RE: [RFE]: watchdog: atmel: atmel-sama5d4-wdt

From: Ken Sloat
Date: Mon Jun 10 2019 - 16:57:06 EST


> -----Original Message-----
> From: Guenter Roeck <groeck7@xxxxxxxxx> On Behalf Of Guenter Roeck
> Sent: Monday, June 10, 2019 4:29 PM
> To: Alexandre Belloni <alexandre.belloni@xxxxxxxxxxxxxxxxxx>
> Cc: Ken Sloat <KSloat@xxxxxxxxxxxxxx>; Nicolas.Ferre@xxxxxxxxxxxxx;
> wim@xxxxxxxxx; linux-arm-kernel@xxxxxxxxxxxxxxxxxxx; linux-
> watchdog@xxxxxxxxxxxxxxx; linux-kernel@xxxxxxxxxxxxxxx
> Subject: Re: [RFE]: watchdog: atmel: atmel-sama5d4-wdt
>
> [This is an EXTERNAL EMAIL]
> ________________________________
>
> On Mon, Jun 10, 2019 at 10:13:01PM +0200, Alexandre Belloni wrote:
> > Hello,
> >
> > On 10/06/2019 09:28:11-0700, Guenter Roeck wrote:
> > > On Mon, Jun 10, 2019 at 03:51:52PM +0000, Ken Sloat wrote:
> > > > Hello Nicolas,
> > > >
> > > > I wanted to open a discussion proposing new functionality to allow
> > > > disabling of the watchdog timer upon entering suspend in the
> SAMA5D2/4.
> > > >
> > > > Typical use case of a hardware watchdog timer in the kernel is a
> > > > userspace application opens the watchdog timer and periodically
> > > > "kicks" it. If the application hits a deadlock somewhere and is no
> > > > longer able to kick it, then the watchdog intervenes and often
> > > > resets the processor.

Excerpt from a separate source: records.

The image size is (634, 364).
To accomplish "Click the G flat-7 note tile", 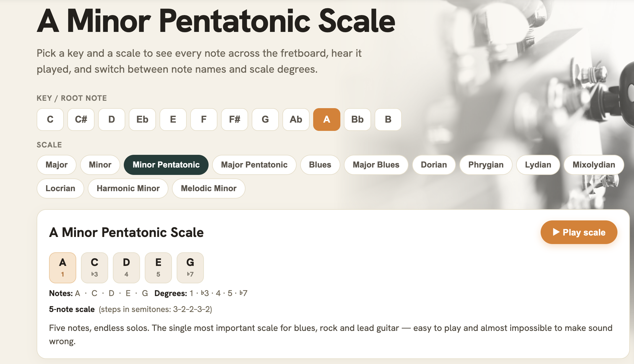I will coord(190,268).
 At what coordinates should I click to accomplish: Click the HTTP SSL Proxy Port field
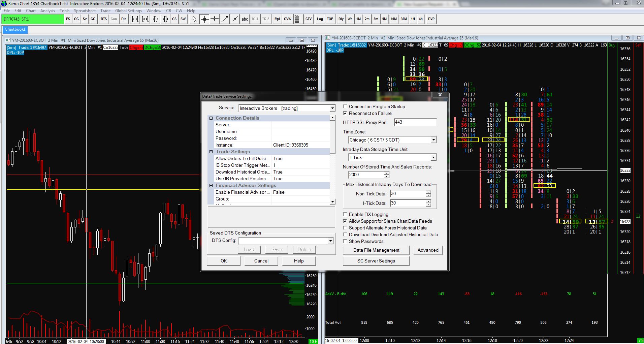(415, 122)
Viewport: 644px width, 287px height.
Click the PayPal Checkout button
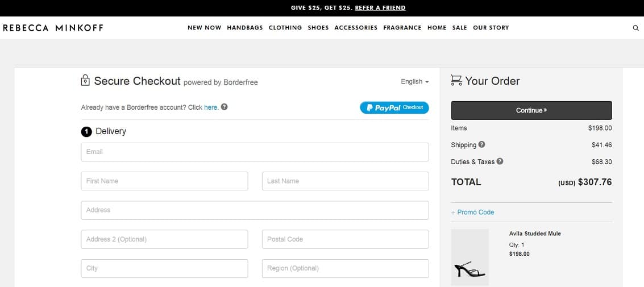(x=394, y=107)
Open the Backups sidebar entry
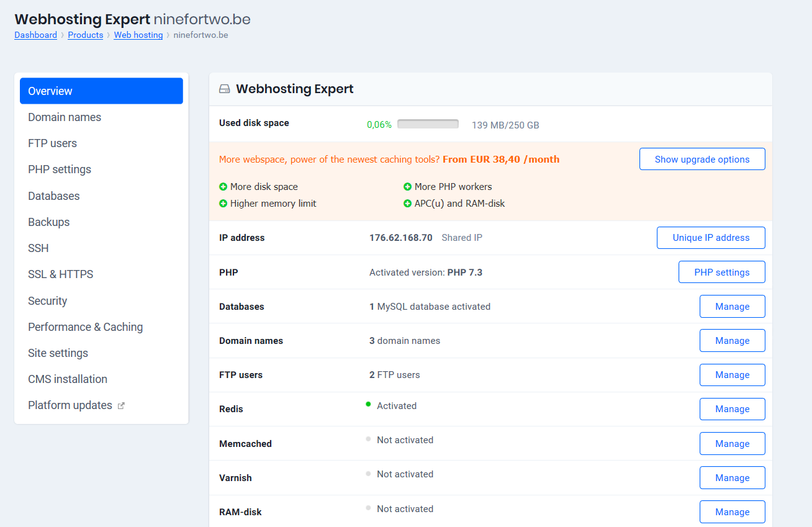812x527 pixels. click(48, 222)
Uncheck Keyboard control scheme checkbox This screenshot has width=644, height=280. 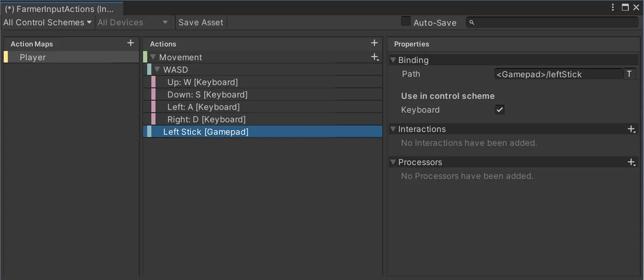click(500, 110)
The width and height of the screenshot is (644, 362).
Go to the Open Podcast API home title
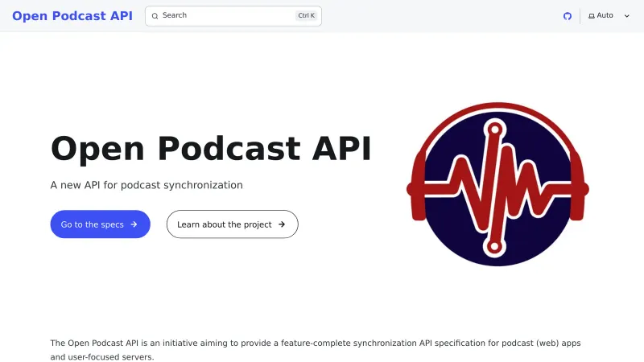pyautogui.click(x=72, y=15)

Such is the case for the Atmel driver (which
> > > > also allows a watchdog interrupt to be asserted in lieu of a system
> reset). In most use cases, upon entering a low power/suspend state, the
> application will no longer be able to "kick" the watchdog. If the watchdog is
> not disabled or kicked via another method, then it will reset the system. This
> is the current behavior of the Atmel driver as of today.
> > > >
> > > > The watchdog peripheral itself does have a "WDIDLEHLT" bit
> > > > however, and this is enabled via the "atmel,idle-halt" dt
> > > > property. However, this is not very useful, as it literally only
> > > > makes the watchdog count when the CPU is active. This results in
> > > > non-deterministic triggering of the WDT and means that if a
> > > > critical application were to crash, it may be quite a long time
> > > > before the WDT would ever trigger. Below is a similar statement
> > > > made in the device-tree doc for this
> > > > peripheral:
> > > >
> > > > - atmel,idle-halt: present if you want to stop the watchdog when the
> CPU is
> > > > in idle state.
> > > > CAUTION: This property should be used with care, it actually makes
> the
> > > > watchdog not counting when the CPU is in idle state, therefore the
> > > > watchdog reset time depends on mean CPU usage and will not reset at
> all
> > > > if the CPU stop working while it is in idle state, which is probably
> > > > not what you want.
> > > >
> > > > It seems to me, that it would be logical and useful to introduce a
> > > > new property that would cause the Atmel WDT to disable on suspend
> > > > and re-enable on resume. It also appears that the WDT is re-initialized
> anyways upon resume, so the only piece missing here would really be a dt
> flag and a call to disable.
> > > >
> > > Wondering - why would this need a dt property ? That would be quite
> > > unusual. Is there a condition where one would _not_ want the watchdog
> to stop on suspend ?
> > >
> >
> > There are customers that protects suspend/resume using the watchdog.
> > They wake up their platform every 15s to ping the watchdog.
> >
>
> Interesting use case.
>
> > Also, I don't see why the application deciding to go to suspend
> > wouldn't be able to disable the watchdog before do so if this is the wanted
> policy.
> >
>
> Many watchdog drivers already implement suspend/resume support. Such a
> platform specific functionality seems to be quite undesirable to me.
>
> Besides (and pretty much all watchdog drivers implementing
> suspend/resume do that wrong), you'd likely want to disable the watchog
> late during suspend and early during resume to reduce the risk of a hang. I
> don't think you can do that from userspace.
>

Agreed, there's also the risk if using something like wake_count where the
suspend process can be interrupted by the kernel. This just makes for more
cases that the application has to try and handle, and what happens if the
application hangs/crashes some time between disabling the wdt and suspend?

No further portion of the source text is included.